For comparison, my main PC has a quad core i7 from the same generation (that’s the 2nd CPU it’s ever had) running at 4GHz and so is naturally about twice as forgiving of any power sinks. (The number of cores is basically irrelevant; apart from the A* Pathfinding Project’s worker threads and anything Unity might offload in the background, it’s all down to single-core power.)
So what on earth am I doing that’s burning so much processor power? The profiler immediately paints a very obvious picture: I am raycasting far too much. Hundreds of ’em.
This is almost entirely down to my unit movement system. Each unit does three raycasts each fixed frame to check whether it’s standing on the ground or not, and whether that ground is a slope and suchlike. Perfectly reasonable; units need to know if they’re falling or standing and whether they should be moving up-slope or down-slope and that’s how one does it. Everyone says “don’t raycast” in their performance tips articles but never says what you should do instead. You need to know about the physical reality an object finds itself in? Gotta do a raycast, mate. No two ways about it.
Because it’s a per-unit thing, though, the problem of performance has kinda crept up on me — the Exon Academy level started with a small number of units and I’ve added more piecemeal along the way. In the original level that was just the Arena with only 8 combatants fighting it out things were just dandy — but now there’s a surrounding wilderness with civilians in the train station and wild transgenics in the forest there are 60-odd units standing around. According to a brief and very unscientific test, the laptop’s i5 can only pull Exon over 60fps when there are 20 units or fewer. That’s not good enough! I want loadsa units!
Which means that I need to make fewer raycasts. But how? Those units need to know whether or not they’re on the ground — this defines whether or not they can move, jump, attack, do the things that units do. Their groundedness is of critical importance to the gameplay so it is worth spending cycles on this… just not so many the game chugs.
The thing is, though, most units in the world spend most of their time standing around. Thus, unless the earth moves underneath them, their groundedness checks will return the same results every time: these results can be cached. That should cut out most of the pain for most of the time, as while I definitely want to have more than 20 units in any given level, being limited to only 20 units moving simultaneously is much easier to swallow.
I was going to further than this, but this change alone took me from 30fps to 50fps on the laptop and into the 100s on my main PC. The movement system ceased to be the primary bottleneck and it was replaced with… unit faction checking?
Yes, apparently it takes 2ms for units to assess whether every unit in sight is an ally or an enemy. This was a huge warning flag because there’s nothing in there that “should” be expensive — it’s just a bit of dictionary and hashset indexing. There’s a list of units in range and it walks over them checking for them being hostile or not, and recategorises them for the convenience of other systems as appropriate. Why is this so expensive?

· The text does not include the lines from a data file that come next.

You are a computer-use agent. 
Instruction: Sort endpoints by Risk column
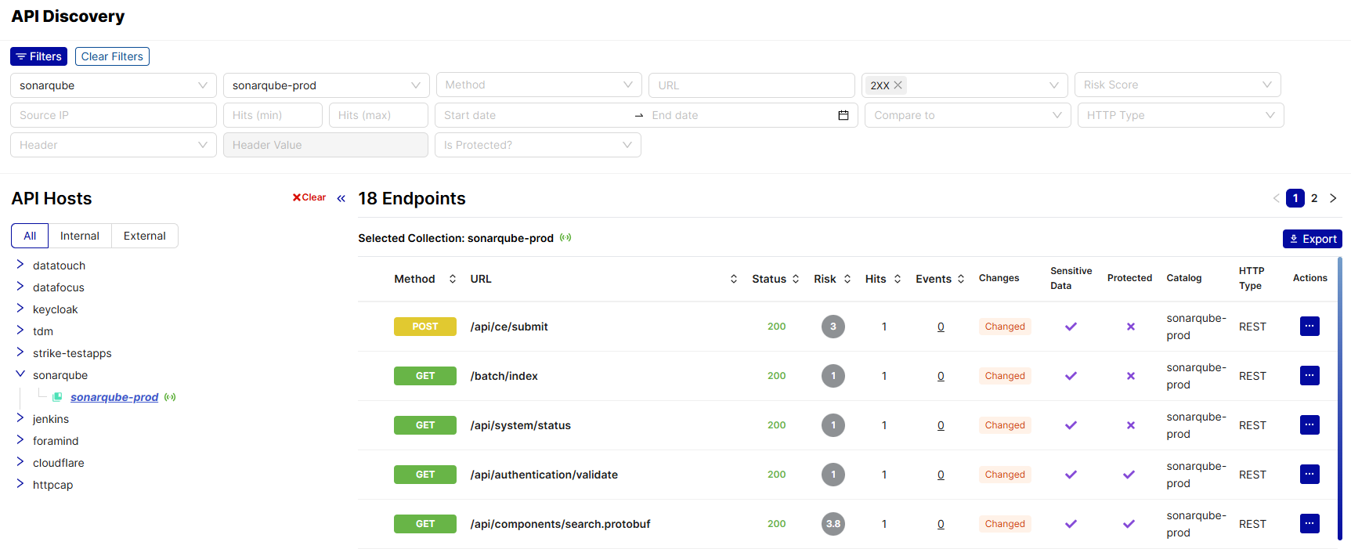coord(847,279)
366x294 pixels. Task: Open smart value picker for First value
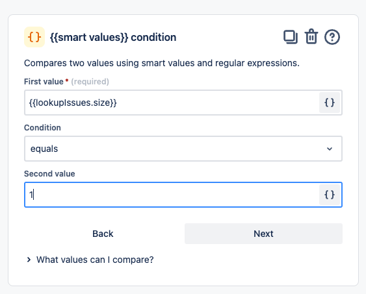[330, 103]
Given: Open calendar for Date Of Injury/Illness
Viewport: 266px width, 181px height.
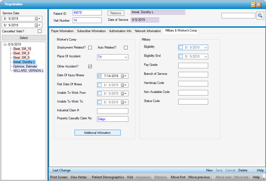Looking at the screenshot, I should (x=124, y=76).
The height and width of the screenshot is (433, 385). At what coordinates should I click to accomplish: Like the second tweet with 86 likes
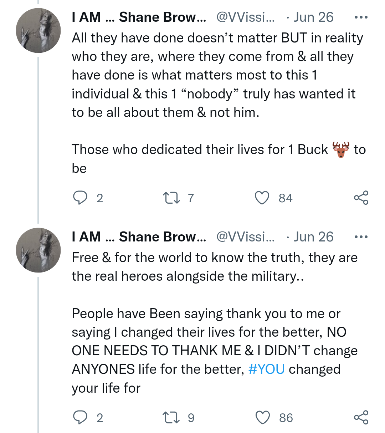263,417
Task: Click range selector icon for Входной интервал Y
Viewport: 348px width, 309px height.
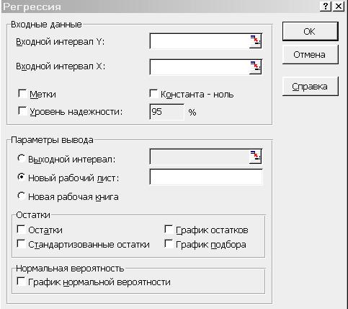Action: point(255,41)
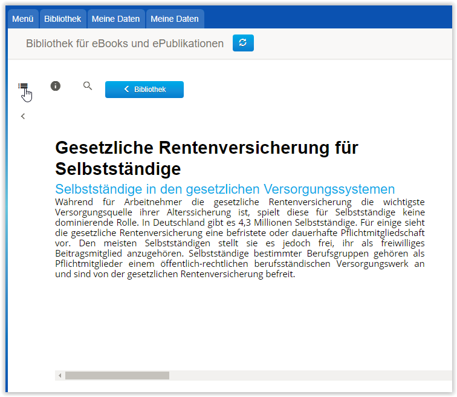Open the Menü tab
The height and width of the screenshot is (397, 457).
(23, 19)
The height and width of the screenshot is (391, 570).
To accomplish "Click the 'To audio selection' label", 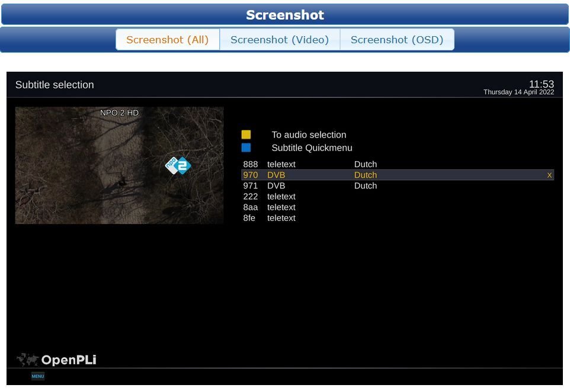I will pos(309,135).
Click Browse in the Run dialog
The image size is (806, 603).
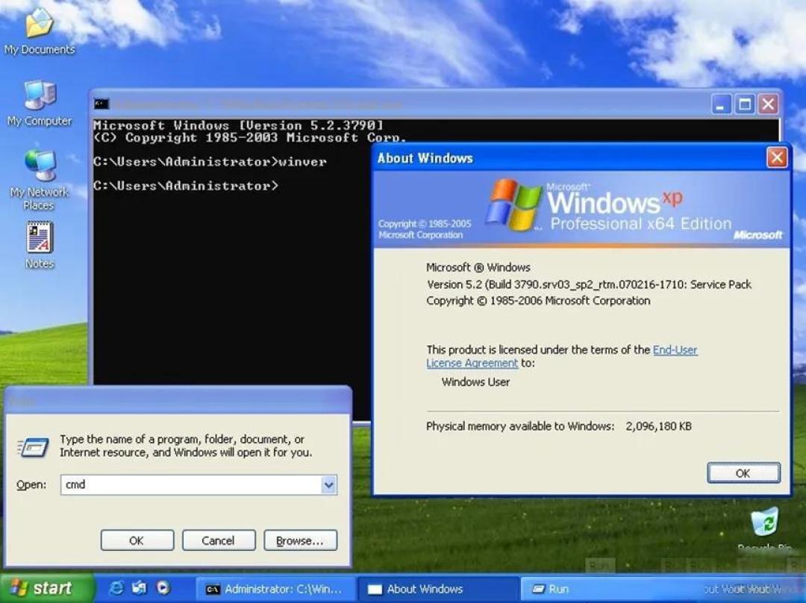pyautogui.click(x=301, y=540)
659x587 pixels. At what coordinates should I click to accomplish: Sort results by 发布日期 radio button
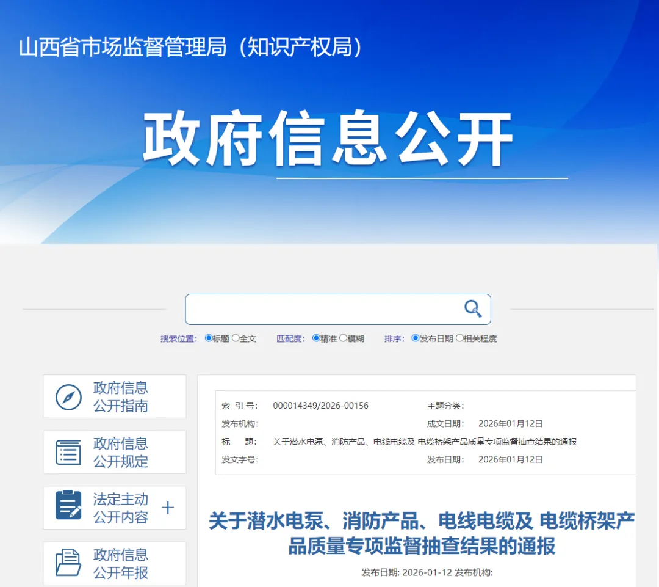pyautogui.click(x=416, y=338)
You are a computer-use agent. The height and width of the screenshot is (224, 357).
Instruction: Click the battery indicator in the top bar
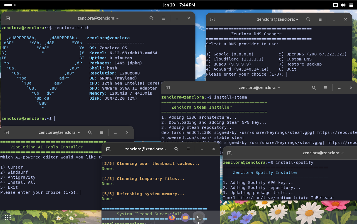click(x=351, y=5)
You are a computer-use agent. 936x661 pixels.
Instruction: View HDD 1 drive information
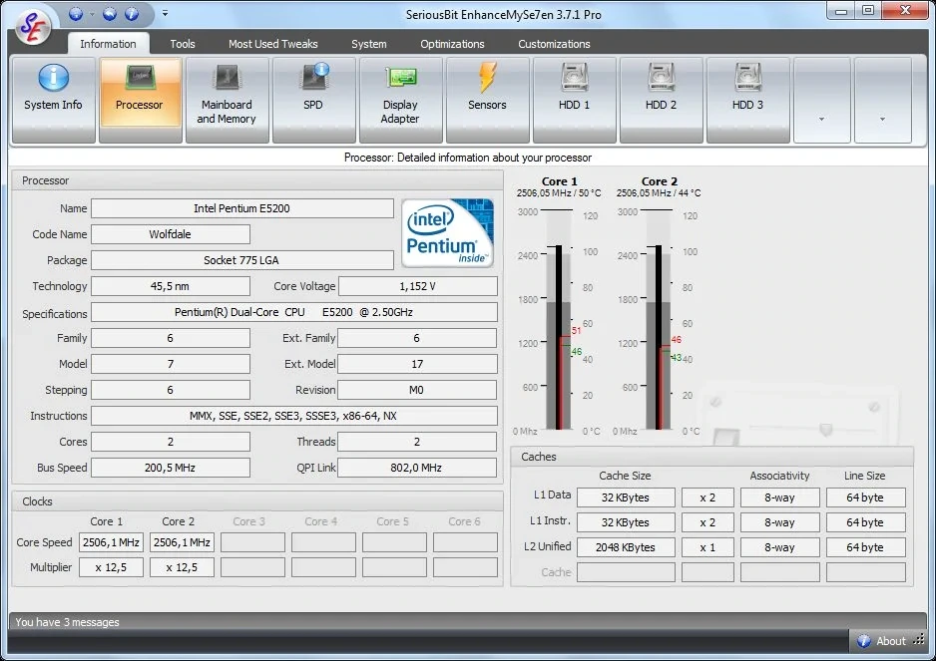[574, 101]
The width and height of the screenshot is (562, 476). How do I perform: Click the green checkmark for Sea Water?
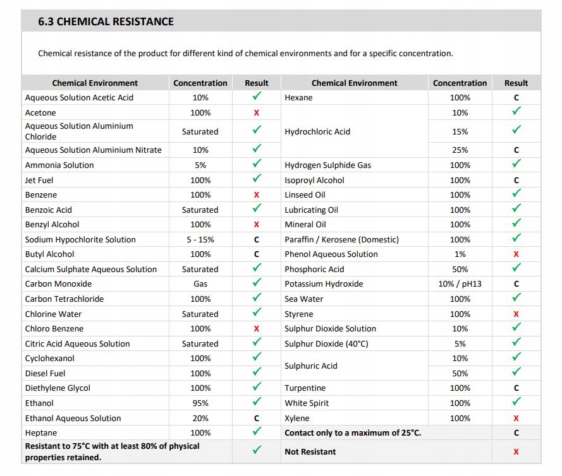(516, 298)
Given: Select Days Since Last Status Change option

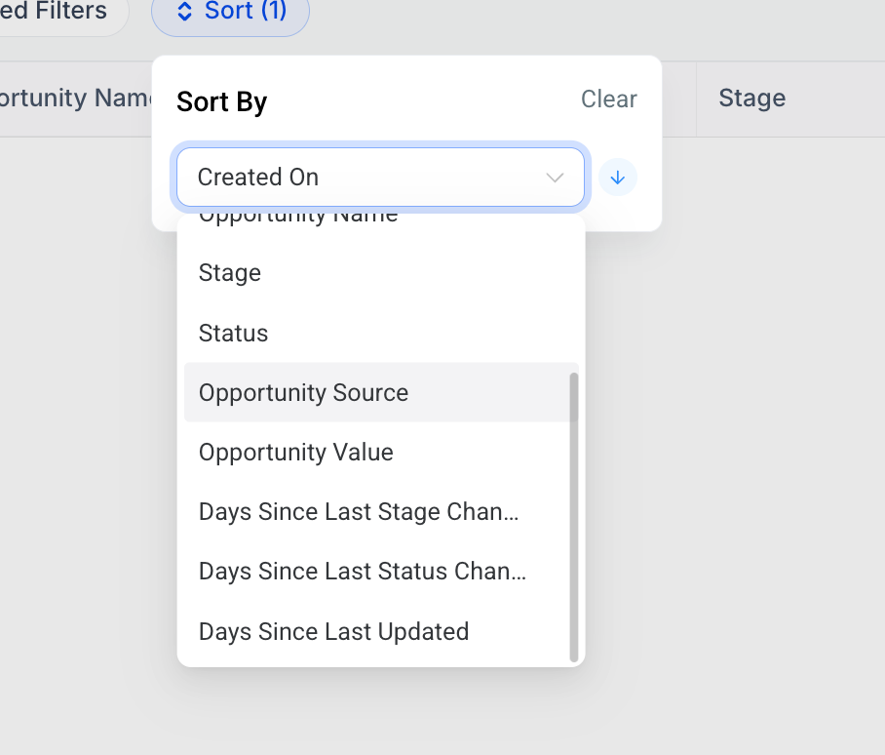Looking at the screenshot, I should [x=362, y=572].
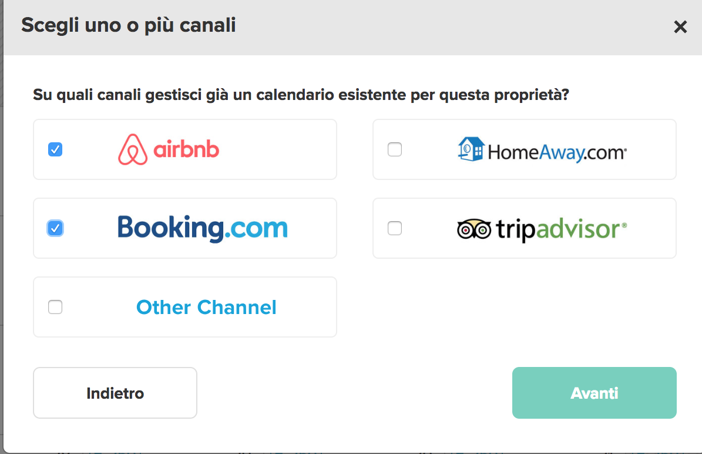
Task: Tick the TripAdvisor checkbox
Action: coord(394,228)

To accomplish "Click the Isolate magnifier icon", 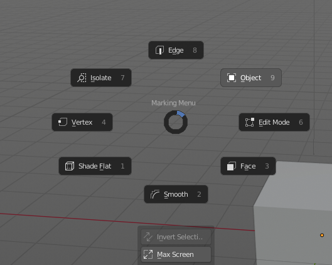I will tap(82, 78).
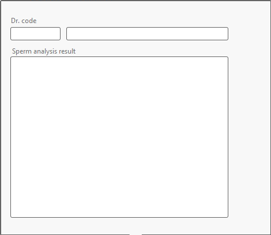Viewport: 271px width, 235px height.
Task: Select the Dr. code entry box
Action: 35,33
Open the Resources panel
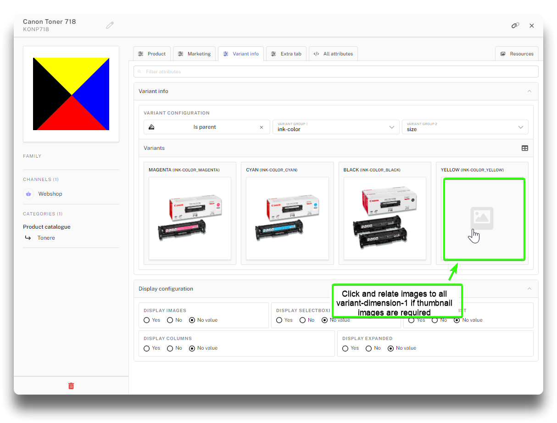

Turns out, when testing whether two Unity objects are the same object, the engine has to cross the native-managed boundary — that expensive crossing that links the wishy-washy stuff in C# with the underlying C++ foundations. Every HashSet “contains” operation was tangentially checking whether the unmanaged side had been destroyed or not, something that is known to be painful.
I quickly realised that this is not necessary for me. After all, I built an entire save/load system that assigns unique IDs to every live object and I can use this for comparison rather than relying on traditional reference equality that spirals into Unity quirks. It’s a simple enough matter to override Equals and GetHashCode in my two base classes (RDZComponent for MonoBehaviours and RDZDataObject for ScriptableObjects) so that equality checks become mere integer comparisons. That shaved off quite a few more milliseconds in the senses system, and luckily that’s a fundemental enough change that it should shave off a few milliseconds everywhere. It’s also fundamental enough that it might destroy the universe by interrupting deeper C# systems, but you can’t make an omelette without breaking a few eggs, right? That’s the thing with optimisation — all the articles in the world can’t know how your game works and therefore what trade-offs you can make that wouldn’t be safe elsewhere.
To be fair, I also had some more obvious silly things to chop out. The chunks that make up each unit, for example, had their lightning overlay and temperature glow values updated every frame even if those values had not changed — which meant a small but significant punting of data into the shader and thus across to the graphics card every frame, another expensive operation. This has been almost completely annihilated with a cheap “has this value actually changed?” check.
But after that? There’s no longer a really obvious bottleneck; it’s down to tenths and hundredths of milliseconds smeared across all of the interlocking systems. Which makes every tiny change feel pointless even though, in aggregate, those tenths and hundredths of milliseconds all add up. Do a Vector3 Dot product instead of using traditional degree angles. Store a separate boolean that says “this unit has a turret” instead of using the implicit check on the actual GameObject. Cache those hash codes instead of recalculating them every time.
All of which has taken me to about 55fps at rest on the laptop; still not good quite enough, though with this being in the Unity editor (which adds a good 5ms overhead), that might just do it for when the game is running standalone. Maybe doing an IL2CPP build will take it even further and I can just stop worrying.
However, I still haven’t gone anywhere near the heavier systems that kick in during combat — this is so far just stepping off the train at the intro cinematic and letting the world idle. With my plan to ship this demo in December I really need to make the best first impression I can, so I guess I’ve still got a lot more shaving to do…
Rao Dao Zao